Saved data entries
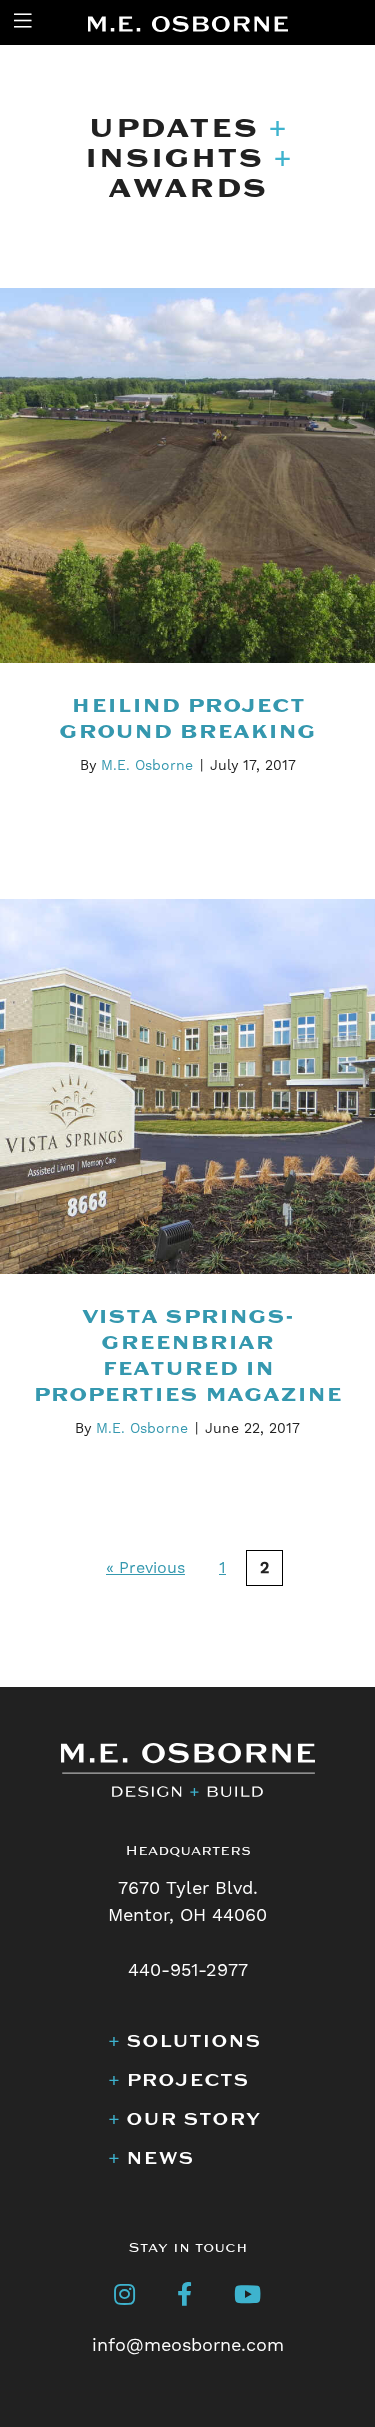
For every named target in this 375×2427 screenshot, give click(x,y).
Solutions (184, 2041)
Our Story (184, 2119)
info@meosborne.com (188, 2345)
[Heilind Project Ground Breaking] (187, 474)
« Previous (145, 1568)
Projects (178, 2080)
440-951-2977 (188, 1970)
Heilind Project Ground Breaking (187, 718)
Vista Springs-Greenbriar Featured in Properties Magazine (187, 1355)
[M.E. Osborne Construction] (188, 22)
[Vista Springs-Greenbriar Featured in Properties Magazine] (187, 1085)
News (151, 2158)
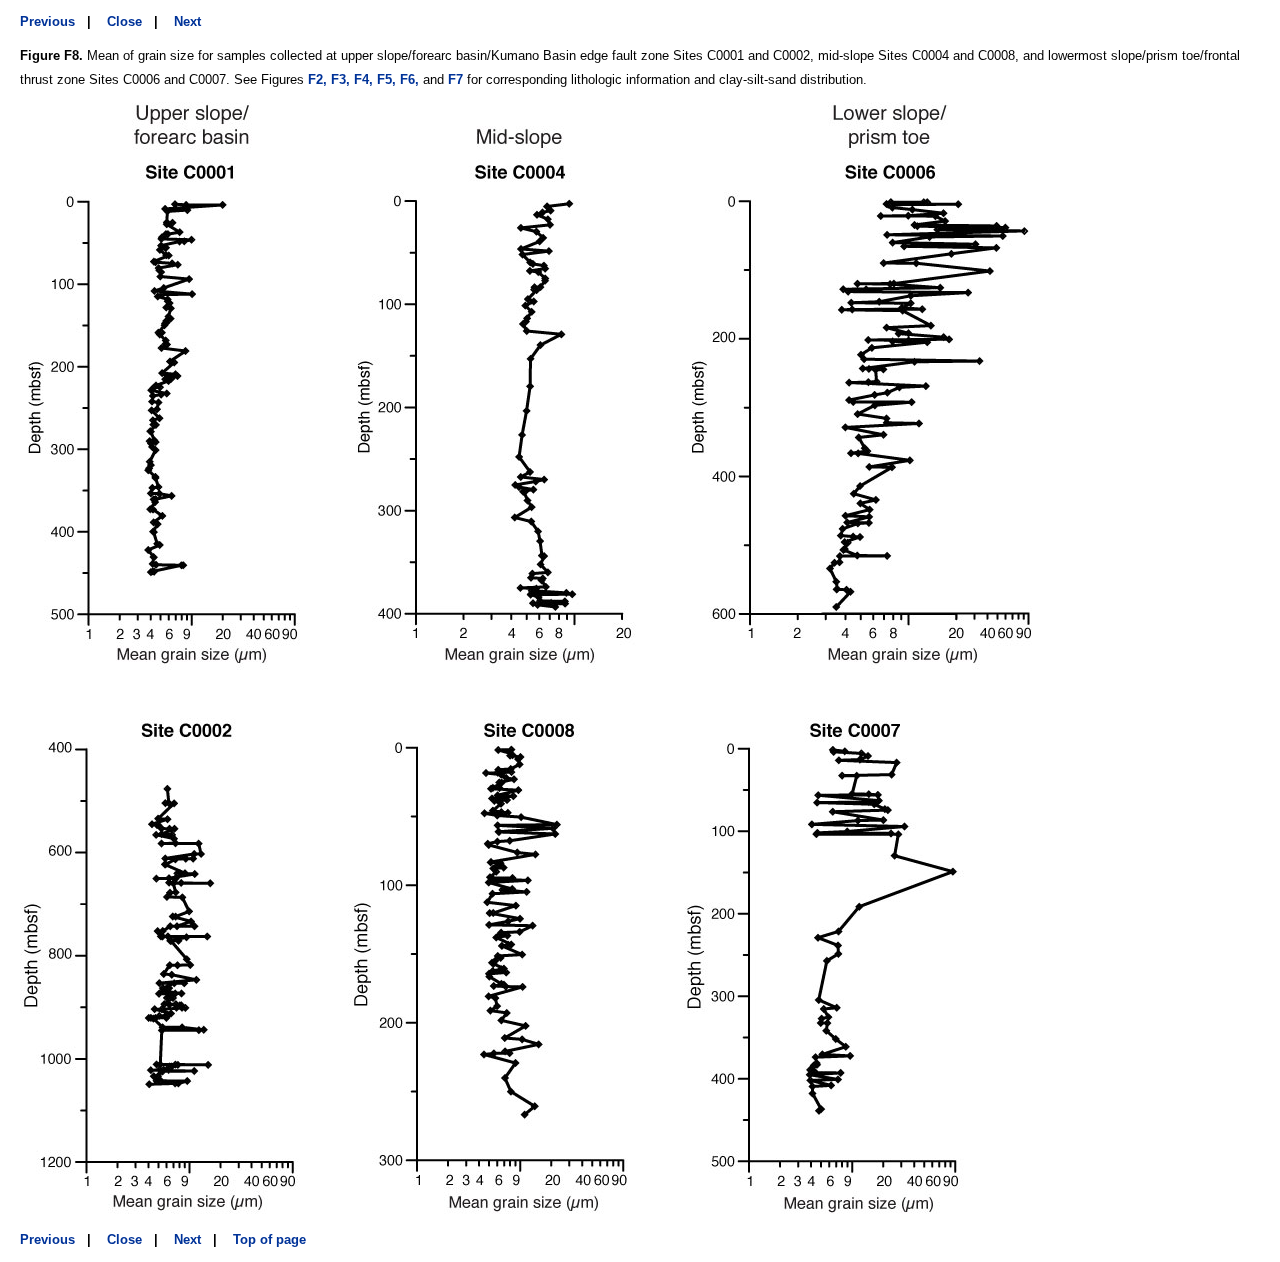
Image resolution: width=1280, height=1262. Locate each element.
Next (187, 21)
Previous (47, 21)
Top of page (269, 1239)
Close (124, 21)
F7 (455, 79)
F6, (409, 79)
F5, (386, 79)
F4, (363, 79)
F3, (340, 79)
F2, (317, 79)
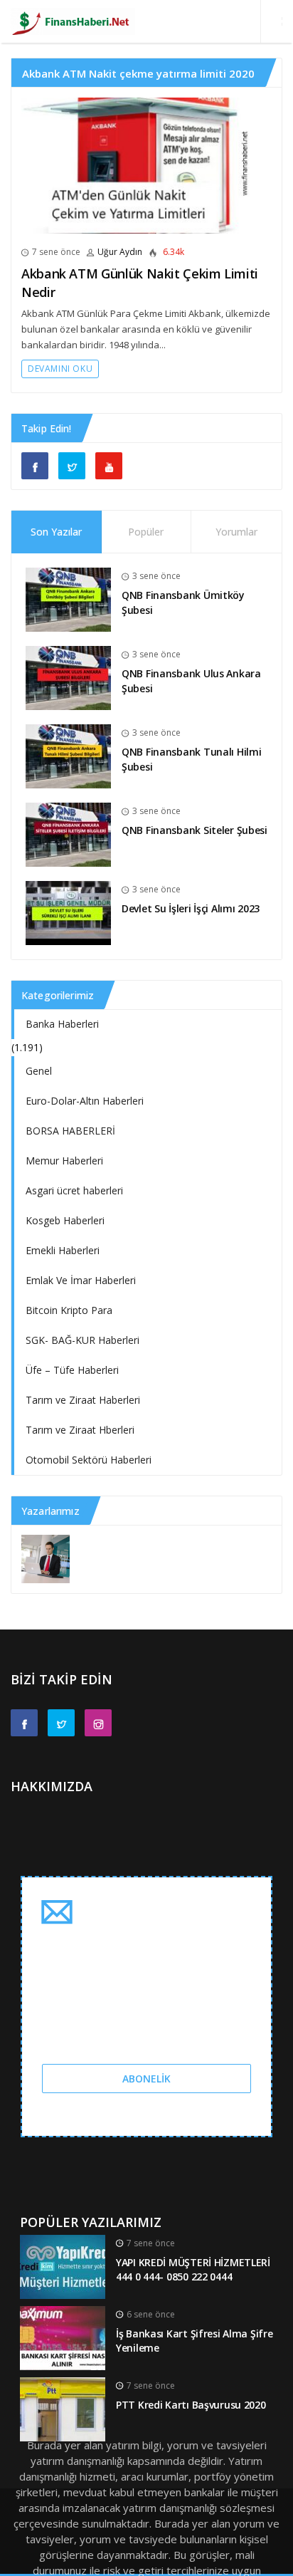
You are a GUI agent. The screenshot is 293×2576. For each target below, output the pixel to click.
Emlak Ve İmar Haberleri (81, 1280)
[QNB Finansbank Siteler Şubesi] (68, 833)
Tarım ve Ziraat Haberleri (83, 1400)
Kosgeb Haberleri (65, 1220)
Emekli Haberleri (63, 1250)
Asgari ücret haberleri (74, 1190)
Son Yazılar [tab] (56, 531)
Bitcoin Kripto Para (69, 1310)
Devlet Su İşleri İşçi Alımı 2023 (191, 908)
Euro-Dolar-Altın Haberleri (85, 1100)
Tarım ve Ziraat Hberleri (80, 1429)
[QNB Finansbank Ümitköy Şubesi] (68, 598)
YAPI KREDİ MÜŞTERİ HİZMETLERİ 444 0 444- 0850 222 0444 (193, 2270)
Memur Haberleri (64, 1160)
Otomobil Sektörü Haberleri (88, 1459)
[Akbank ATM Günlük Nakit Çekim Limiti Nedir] (146, 166)
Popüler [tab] (146, 531)
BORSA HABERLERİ (70, 1130)
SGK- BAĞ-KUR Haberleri (82, 1340)
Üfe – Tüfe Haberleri (72, 1370)
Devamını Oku (60, 369)
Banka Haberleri (62, 1024)
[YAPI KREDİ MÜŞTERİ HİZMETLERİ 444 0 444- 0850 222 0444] (62, 2265)
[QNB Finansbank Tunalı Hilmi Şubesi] (68, 755)
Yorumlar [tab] (236, 531)
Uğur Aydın (119, 252)
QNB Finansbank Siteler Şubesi (194, 830)
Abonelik (146, 2078)
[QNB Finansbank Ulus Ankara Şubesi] (68, 677)
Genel (39, 1071)
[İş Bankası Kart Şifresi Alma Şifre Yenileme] (62, 2336)
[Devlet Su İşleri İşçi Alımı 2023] (68, 912)
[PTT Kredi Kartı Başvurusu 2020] (62, 2407)
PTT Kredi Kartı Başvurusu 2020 (191, 2404)
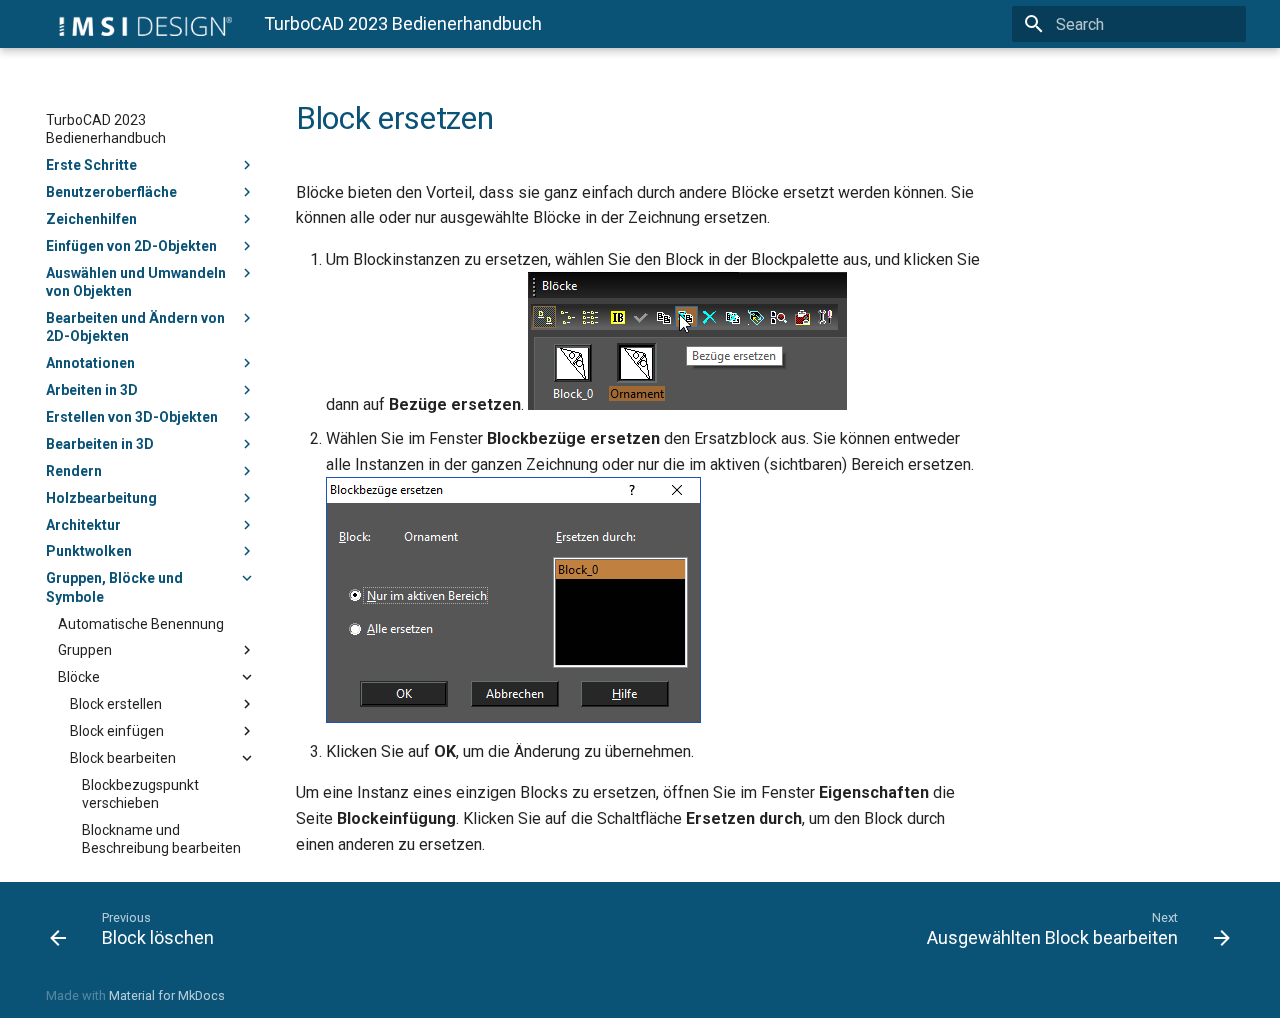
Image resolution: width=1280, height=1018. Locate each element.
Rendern (74, 471)
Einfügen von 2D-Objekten (131, 246)
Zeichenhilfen (91, 219)
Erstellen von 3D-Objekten (132, 417)
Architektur (83, 525)
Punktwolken (89, 551)
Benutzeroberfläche (111, 192)
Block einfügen (117, 731)
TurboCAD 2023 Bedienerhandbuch (106, 129)
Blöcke (79, 677)
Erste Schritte (91, 165)
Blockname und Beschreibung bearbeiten (161, 839)
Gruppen (85, 650)
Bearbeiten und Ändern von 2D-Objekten (135, 327)
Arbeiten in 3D (92, 390)
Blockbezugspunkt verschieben (140, 794)
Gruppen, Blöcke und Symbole (114, 587)
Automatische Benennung (141, 624)
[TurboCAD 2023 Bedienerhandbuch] (139, 24)
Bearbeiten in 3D (100, 444)
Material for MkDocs (167, 995)
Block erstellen (116, 704)
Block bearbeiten (123, 758)
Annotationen (90, 363)
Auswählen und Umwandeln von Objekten (136, 282)
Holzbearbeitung (101, 498)
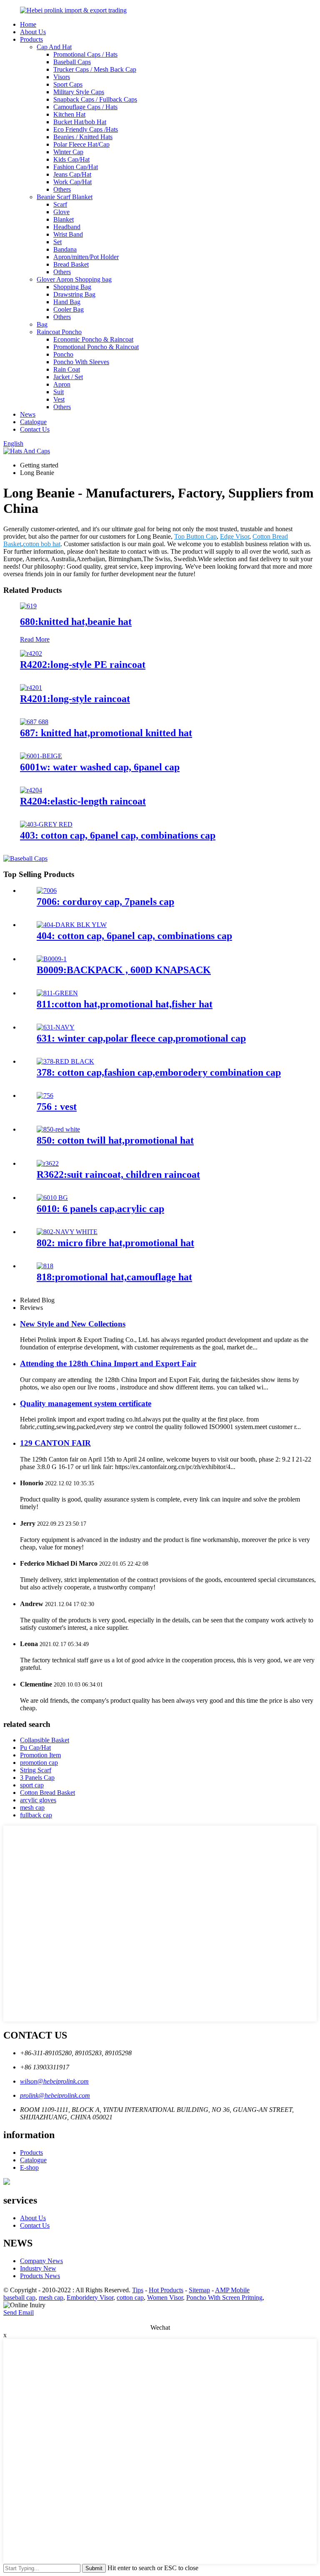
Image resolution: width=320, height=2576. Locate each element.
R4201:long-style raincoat (75, 698)
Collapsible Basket (44, 1740)
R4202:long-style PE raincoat (82, 664)
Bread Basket (71, 264)
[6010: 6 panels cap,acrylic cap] (52, 1197)
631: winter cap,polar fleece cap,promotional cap (141, 1038)
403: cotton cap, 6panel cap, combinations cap (117, 835)
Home (28, 24)
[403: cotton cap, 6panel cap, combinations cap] (46, 824)
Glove (61, 211)
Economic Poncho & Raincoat (93, 339)
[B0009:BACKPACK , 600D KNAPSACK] (52, 958)
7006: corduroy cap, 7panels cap (105, 901)
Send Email (18, 2312)
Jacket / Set (68, 376)
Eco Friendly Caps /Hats (85, 129)
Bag (42, 324)
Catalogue (33, 421)
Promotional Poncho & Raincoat (96, 346)
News (27, 414)
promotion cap (39, 1762)
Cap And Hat (54, 46)
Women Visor (165, 2297)
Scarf (60, 204)
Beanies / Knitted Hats (82, 136)
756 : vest (57, 1106)
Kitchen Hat (69, 114)
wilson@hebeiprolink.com (54, 2081)
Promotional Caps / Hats (85, 54)
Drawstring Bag (74, 294)
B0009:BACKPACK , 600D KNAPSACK (124, 969)
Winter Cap (68, 151)
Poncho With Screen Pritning (224, 2297)
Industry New (38, 2268)
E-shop (29, 2167)
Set (57, 241)
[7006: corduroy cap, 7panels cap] (47, 890)
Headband (66, 226)
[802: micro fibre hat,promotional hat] (67, 1231)
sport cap (32, 1785)
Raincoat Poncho (59, 331)
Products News (40, 2275)
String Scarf (35, 1770)
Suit (58, 391)
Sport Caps (67, 84)
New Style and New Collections (72, 1323)
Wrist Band (68, 234)
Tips (137, 2290)
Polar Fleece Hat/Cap (81, 144)
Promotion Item (40, 1755)
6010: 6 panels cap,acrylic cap (100, 1208)
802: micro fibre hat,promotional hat (115, 1242)
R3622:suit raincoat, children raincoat (118, 1174)
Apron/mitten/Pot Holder (86, 256)
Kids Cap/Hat (71, 159)
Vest (59, 399)
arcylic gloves (38, 1800)
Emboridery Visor (90, 2297)
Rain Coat (66, 369)
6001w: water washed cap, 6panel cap (100, 767)
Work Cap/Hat (72, 181)
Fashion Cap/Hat (75, 166)
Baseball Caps (72, 61)
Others (62, 189)
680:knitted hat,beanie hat (76, 621)
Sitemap (199, 2290)
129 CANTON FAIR (55, 1443)
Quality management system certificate (85, 1403)
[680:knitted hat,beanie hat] (28, 606)
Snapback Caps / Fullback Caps (95, 99)
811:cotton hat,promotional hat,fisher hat (124, 1004)
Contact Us (35, 429)
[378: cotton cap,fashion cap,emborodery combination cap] (65, 1061)
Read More (35, 639)
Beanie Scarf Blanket (64, 196)
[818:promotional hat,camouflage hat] (45, 1265)
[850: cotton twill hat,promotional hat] (58, 1129)
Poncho (63, 354)
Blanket (63, 219)
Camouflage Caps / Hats (85, 106)
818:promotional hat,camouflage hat (114, 1277)
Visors (61, 76)
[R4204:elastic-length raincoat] (31, 790)
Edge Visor (234, 536)
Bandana (65, 249)
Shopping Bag (72, 286)
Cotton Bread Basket (47, 1792)
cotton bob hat (41, 543)
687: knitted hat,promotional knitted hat (106, 732)
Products (31, 39)
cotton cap (130, 2297)
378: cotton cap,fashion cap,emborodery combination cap (159, 1072)
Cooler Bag (68, 309)
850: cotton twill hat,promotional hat (115, 1140)
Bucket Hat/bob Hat (79, 121)
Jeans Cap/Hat (72, 174)
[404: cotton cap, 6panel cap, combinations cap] (72, 924)
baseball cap (19, 2297)
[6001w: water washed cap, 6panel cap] (41, 756)
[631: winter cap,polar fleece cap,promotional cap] (56, 1027)
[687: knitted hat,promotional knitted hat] (34, 721)
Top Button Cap (195, 536)
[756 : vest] (45, 1095)
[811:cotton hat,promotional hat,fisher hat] (57, 993)
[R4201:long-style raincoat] (31, 687)
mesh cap (32, 1807)
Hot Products (166, 2290)
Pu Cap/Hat (35, 1747)
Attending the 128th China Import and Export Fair (108, 1363)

TASK BRIEF - From the entries above, return exactly the line containing "Contact Us (35, 429)", the line containing "Cotton Bread Basket (47, 1792)", and all lines between, and nothing else.

RESPONSE TO THE TASK -
Contact Us (35, 429)
[378: cotton cap,fashion cap,emborodery combination cap] (65, 1061)
Read More (35, 639)
Beanie Scarf Blanket (64, 196)
[818:promotional hat,camouflage hat] (45, 1265)
[850: cotton twill hat,promotional hat] (58, 1129)
Poncho (63, 354)
Blanket (63, 219)
Camouflage Caps / Hats (85, 106)
818:promotional hat,camouflage hat (114, 1277)
Visors (61, 76)
[R4204:elastic-length raincoat] (31, 790)
Edge Visor (234, 536)
Bandana (65, 249)
Shopping Bag (72, 286)
Cotton Bread Basket (47, 1792)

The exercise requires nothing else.